As School Turnarounds Strike Out, Try, Try Again
In hundreds of poor schools, millions of dollars of School Improvement Grants (SIG) are being announced. Why do we not hear celebrations?
In my experience, June is the time to celebrate our kids' victories, as we also mourn our recently deceased students and former students. It is a time to hug our graduates, as we recall once bright-eyed children who have just graduated to the adult lockup. This time of year, teachers and administrators are running on fumes. We all deserve a decent interval before the SIG is dumped on us.
As exhausted educators are summoned to fateful faculty meetings, everyone understands the mark of shame that has been branded on us. But we do not know whether the central office has had time to draft a viable reform plan, or whether they have even found a qualified principal to take on the challenge. Teachers know that they will be enduring many more of these meetings, and generating tons of paperwork. But will the paperwork just be a "cover your rear end" exercise, or will it be a transparent tactic for getting rid of veteran teachers?
Will the turnaround be designed to remove ineffective teachers, or will it be a power play to drive out good and great instructors who have minds of their own, and/or replace Baby Boomers with 23-year-olds?
Also, in my experience, administrators have the same trepidation. They, like the union, would have tackled the unpleasant task of firing ineffective teachers, if they had confidence that qualified replacements were available for our toughest schools. But most administrators took their jobs in order to help children, not to impose collective punishment on adults.
Besides, few veteran educators believe that the expensive carrot and stick programs mandated for SIG schools have a high chance for success. Essentially, turnarounds are NCLB on steroids, and two more studies by the IES What Works Clearinghouse and the National Academies of Science have again documented how and why data-driven reforms have failed. One contributing scientist was quoted in Joy Resmovitz's recent Huffington Post article, explaining, "these policies are treating humans like rats in a maze," and that is "one of the worst ideas out there."

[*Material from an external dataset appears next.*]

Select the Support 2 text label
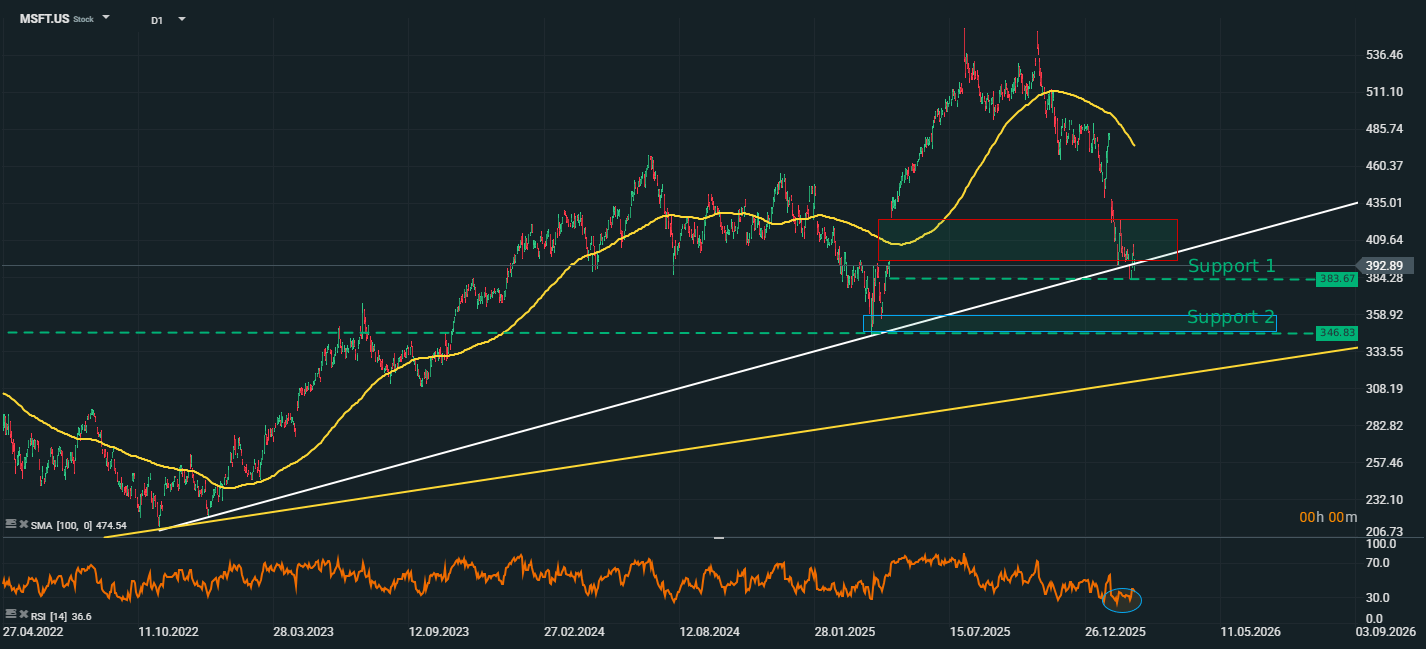 point(1230,317)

Take for instance, Huntington High School, where brand-new Los Angeles Superintendent John Deasy gave the school only six weeks to prepare for replacing one half of its teachers. Harold Blume wrote in the Los Angeles Times that Huntington is "expected to become the laboratory for just how fast things can go." One issue that the district did not have the time to address is how to decide who to fire -- the regular teachers who did not raise test scores enough, or the teachers in the selective school within a school who did.
Or take Austin Polytechnic High School in Chicago where a last act of their lame duck principal was dismissing nearly a quarter of the school's teachers. Four of the seven had received "Excellent" ratings last year. So, one half of the student body signed a petition protesting the firings and nearly a third of the kids joined a walk-out. Meribah Knight of the Chicago News Cooperative, who had been embedded in the school, learned that nearly two thirds of the faculty complained about the principal's failure to listen or to provide consistent discipline. These tumultuous events "follow a year of abrupt fits and starts." Knight explained part of the problem with the continuing failure to turn the school around, "This year, the district placed about half -- 289 schools -- on probation. Sixteen years into the overhaul, with so many schools on probation and few effective measures taken to improve them, educators and researchers say probation shock value has worn off."

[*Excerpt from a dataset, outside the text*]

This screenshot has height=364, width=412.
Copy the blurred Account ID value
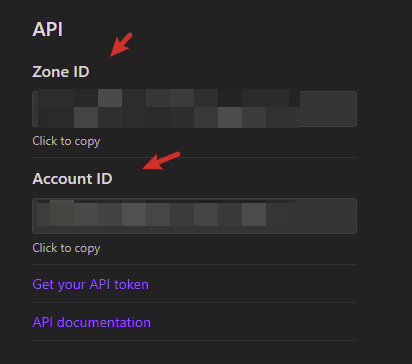tap(194, 216)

Don't get me wrong; I support turnarounds where there has been time to build capacity, and I want my union to take risks in order to help lay a foundation for success. For instance, Education Week has been following Shawnee H.S. in Kentucky where one half of the teachers were removed. But the Shawnee restart followed a two year planning process, where relationships were built with patrons when the students were still in middle school. Time was taken to build relationships with the union, and pre-school professional development focused on team-building. Even so, the hand-picked principal with a cherry-picked staff is worried that their timeline was too short.
Even before the results of the first year of SIG turnaround at scale have come in, true believers in turnarounds have been issuing warnings that the outcomes will not be pretty. My favorite reports are Public Impact's "Leading Indicators of School Turnarounds" and "Try, Try Again," on restarting failed turnarounds. Public Impact noted that turnarounds in general have a first-time failure rate of 70 to 90 percent, while arguing that struggling restarts should be immediately restarted all over again. And given the number of rushed turnarounds that were started without first building capacity, I suspect that Public Impact anticipates a lot of bad statistics will soon be revealed. But if turnarounds did not have the capacity the first time, where will districts get the capacity to redo the failed restarts, especially as they start a new round?
I can not disagree with some of Public Impact's conclusions, such as its warning that June is too late to be hiring for an August restart, and that "In any major change effort, there are early signs -- leading indicators -- that an organization is on the right track, or is doomed to become a statistic." But, what was their answer to the challenge of finding teachers and administrators who can heroically turnaround our toughest schools? Public Impact advises restart leaders to "risk mis-identification of failure." Then to make themselves clear, Public Impact implied that educators who are wrongly identified as ineffective will have a second chance in life.
Now that is a sentiment that will make exhausted inner city teachers feel better.